La barista non colpì i carabinieri Assolta dal giudice e dal perito

Anita Fasiolo era stata arrestata per resistenza dopo la fuga del compagno a un controllo Il consulente del tribunale ribalta la ricostruzione: era stata lei a essere colpita con un manganello
Di Luana De Francisco

L’avevano arrestata nel cuore della notte, dopo che l’auto sulla quale stava viaggiando era stata fermata per un controllo e che il compagno che la guidava se l’era data a gambe. Per i carabinieri del Norm della Compagnia di Udine che l’avevano trasferita nella camera di sicurezza della caserma di viale Trieste, Anita Fasiolo, 48 anni, residente a Tricesimo, dove per molti anni aveva gestito il “Mixer” e dove è conosciuta anche per la sua passione per il rally, aveva usato violenza nei loro confronti. Aveva reagito al controllo, cioè, colpendo uno di loro con la portiera dell’auto di servizio e schiaffeggiando l’altro sopraggiunto per aiutarlo. Accusa sufficiente a procedere con un’azione penale per l’ipotesi di reato di resistenza a pubblico ufficiale e approdare a dibattimento con una richiesta di condanna.

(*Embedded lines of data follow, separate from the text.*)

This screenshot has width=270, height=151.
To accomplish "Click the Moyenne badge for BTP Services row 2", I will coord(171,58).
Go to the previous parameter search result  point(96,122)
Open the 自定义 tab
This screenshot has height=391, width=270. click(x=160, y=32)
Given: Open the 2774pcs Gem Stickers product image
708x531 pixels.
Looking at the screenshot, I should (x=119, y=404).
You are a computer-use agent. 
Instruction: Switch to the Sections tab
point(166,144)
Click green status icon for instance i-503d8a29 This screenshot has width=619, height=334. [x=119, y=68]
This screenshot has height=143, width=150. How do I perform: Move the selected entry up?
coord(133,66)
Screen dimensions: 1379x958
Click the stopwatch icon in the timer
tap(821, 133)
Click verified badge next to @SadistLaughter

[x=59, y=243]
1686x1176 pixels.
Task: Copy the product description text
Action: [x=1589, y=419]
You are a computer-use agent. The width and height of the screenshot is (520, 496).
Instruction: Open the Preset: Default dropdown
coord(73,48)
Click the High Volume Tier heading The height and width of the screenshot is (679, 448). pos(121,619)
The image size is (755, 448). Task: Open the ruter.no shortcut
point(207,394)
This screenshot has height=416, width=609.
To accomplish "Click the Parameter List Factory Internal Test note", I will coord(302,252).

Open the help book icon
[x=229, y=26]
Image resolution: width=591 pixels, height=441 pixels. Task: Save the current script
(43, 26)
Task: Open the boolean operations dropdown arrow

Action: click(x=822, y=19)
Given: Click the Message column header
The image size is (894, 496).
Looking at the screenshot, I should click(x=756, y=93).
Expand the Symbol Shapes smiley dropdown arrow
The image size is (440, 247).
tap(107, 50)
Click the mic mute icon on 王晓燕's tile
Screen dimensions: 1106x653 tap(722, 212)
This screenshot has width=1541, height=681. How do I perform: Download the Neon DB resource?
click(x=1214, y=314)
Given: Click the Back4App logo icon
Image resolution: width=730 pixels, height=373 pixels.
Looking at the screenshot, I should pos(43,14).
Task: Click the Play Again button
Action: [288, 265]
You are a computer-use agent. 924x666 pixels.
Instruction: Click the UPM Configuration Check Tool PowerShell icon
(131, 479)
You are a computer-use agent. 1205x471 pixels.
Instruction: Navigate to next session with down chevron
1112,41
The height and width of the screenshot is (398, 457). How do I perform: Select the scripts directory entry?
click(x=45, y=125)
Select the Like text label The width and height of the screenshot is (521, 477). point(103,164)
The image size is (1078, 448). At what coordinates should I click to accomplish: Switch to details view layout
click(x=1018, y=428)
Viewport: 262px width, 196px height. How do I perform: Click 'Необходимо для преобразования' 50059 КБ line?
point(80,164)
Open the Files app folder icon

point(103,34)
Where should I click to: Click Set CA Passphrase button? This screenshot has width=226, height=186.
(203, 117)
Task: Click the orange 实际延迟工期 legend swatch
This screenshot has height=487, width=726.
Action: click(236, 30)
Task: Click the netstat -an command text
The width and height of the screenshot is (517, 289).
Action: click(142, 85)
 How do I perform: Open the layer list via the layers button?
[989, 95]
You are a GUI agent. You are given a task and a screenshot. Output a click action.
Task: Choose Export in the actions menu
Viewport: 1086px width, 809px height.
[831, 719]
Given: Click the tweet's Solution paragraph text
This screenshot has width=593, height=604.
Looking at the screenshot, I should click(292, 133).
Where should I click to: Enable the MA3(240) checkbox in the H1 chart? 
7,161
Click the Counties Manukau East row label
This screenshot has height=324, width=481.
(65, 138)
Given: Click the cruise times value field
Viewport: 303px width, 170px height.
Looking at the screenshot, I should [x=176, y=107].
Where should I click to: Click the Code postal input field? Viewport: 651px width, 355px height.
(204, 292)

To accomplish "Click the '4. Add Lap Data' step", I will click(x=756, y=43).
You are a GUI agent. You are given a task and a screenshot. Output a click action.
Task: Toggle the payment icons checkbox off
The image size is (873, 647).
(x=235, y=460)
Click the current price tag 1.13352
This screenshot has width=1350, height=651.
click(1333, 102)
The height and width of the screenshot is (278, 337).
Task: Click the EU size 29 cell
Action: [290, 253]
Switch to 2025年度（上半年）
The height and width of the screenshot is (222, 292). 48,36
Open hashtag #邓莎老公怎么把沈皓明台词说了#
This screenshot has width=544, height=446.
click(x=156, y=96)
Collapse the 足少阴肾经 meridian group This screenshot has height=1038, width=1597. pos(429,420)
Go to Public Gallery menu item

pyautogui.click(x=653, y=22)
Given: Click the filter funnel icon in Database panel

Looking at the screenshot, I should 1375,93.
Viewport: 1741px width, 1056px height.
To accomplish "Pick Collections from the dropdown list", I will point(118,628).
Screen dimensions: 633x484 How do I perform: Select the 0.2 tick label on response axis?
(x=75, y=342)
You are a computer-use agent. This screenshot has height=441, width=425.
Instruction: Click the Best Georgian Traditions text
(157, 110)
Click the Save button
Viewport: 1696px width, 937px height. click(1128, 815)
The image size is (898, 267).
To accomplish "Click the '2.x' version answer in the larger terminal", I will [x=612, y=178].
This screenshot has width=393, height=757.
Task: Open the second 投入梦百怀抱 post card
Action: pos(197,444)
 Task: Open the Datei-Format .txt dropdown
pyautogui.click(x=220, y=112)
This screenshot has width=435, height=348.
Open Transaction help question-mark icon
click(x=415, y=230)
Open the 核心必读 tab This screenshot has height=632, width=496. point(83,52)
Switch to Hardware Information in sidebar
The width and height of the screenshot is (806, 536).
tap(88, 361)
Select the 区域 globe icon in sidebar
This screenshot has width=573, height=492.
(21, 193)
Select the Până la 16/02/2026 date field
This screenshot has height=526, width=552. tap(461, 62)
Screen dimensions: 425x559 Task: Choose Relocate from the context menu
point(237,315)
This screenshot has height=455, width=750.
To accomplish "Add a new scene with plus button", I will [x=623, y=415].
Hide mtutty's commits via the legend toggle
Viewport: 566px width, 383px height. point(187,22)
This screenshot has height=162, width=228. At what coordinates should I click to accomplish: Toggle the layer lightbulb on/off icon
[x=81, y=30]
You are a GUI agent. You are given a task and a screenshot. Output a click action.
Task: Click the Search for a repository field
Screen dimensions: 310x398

Il tribunale di Udine non l’ha pensata alla stessa maniera. Forte di una perizia che, documentazione clinica alla mano, aveva accertato sul corpo dell’imputata la presenza di ferite riconducibili ai colpi di un manganello, il giudice monocratico Mauro Qualizza ha assolto la Fasiolo con la formula «perchè il fatto non sussiste». Proprio come aveva sollecitato la difesa, rappresentata dagli avvocati Fabrizio Panella e Mauro Anetrini (foro di Torino), che in relazione al medesimo episodio avevano nel frattempo presentato denuncia contro tutte le forze dell’ordine intervenute quella notte (oltre ai due carabinieri, i quattro agenti della Volante chiamati in supporto). Ritenendo i fatti provati, così come ricostruiti in fase d’indagine, il pm Claudia Danelon aveva invece insistito per la condanna, calcolando la pena in 6 mesi di reclusione.

Era stato il procedere a zig-zag lungo viale Tricesimo della Chevrolet Captiva condotta dal compagno della Fasiolo, un 37enne residente a Buja, a insospettire i militari in servizio quella notte - era il 3 maggio 2013 - nella zona. Invece di collaborare, l’uomo aveva dapprima tergiversato sulla richiesta di esibire i propri documenti e, poi, ostacolato l’esecuzione dell’alcol test, soffiando per tre volte in maniera troppo debole nell’apparecchio. Infine, vista la malaparata, era scappato a piedi, riuscendo a far perdere le proprie tracce tra i capannoni del Terminal nord. È a questo punto che sarebbe entrata in scena la Fasiolo, accusata di avere ostacolato i militari mentre procedevano alla redazione degli atti relativi al rifiuto del conducente di sottoporsi all’accertamento con l’etilometro.

Assai diversa, secondo i difensori, la dinamica dei fatti. A cominciare proprio dal fatto che a subìre le violenze non sarebbero stati i carabinieri, bensì la loro cliente. Per provarlo, i legali avevano prodotto sia il verbale del Pronto soccorso, dove la Fasiolo si era recata la mattina successiva, subito dopo la scarcerazione, sia la consulenza di parte affidata al medico legale Raffaele Barisani, di Trieste, che aveva certificato la presenza di traumi ed escoriazioni a spalle e braccia. Nell’arringa, l’avvocato Panella ha ricordato in particolare l’esito della perizia di cui il giudice aveva incaricato il professor Marcuzzi, di Udine, per chiarire cosa avesse procurato le lesioni riscontrate su alcune parti del corpo della Fasiolo: non di una botta contro lo spigolo di un muro si sarebbe trattato, bensì del colpo inferto con un manganello.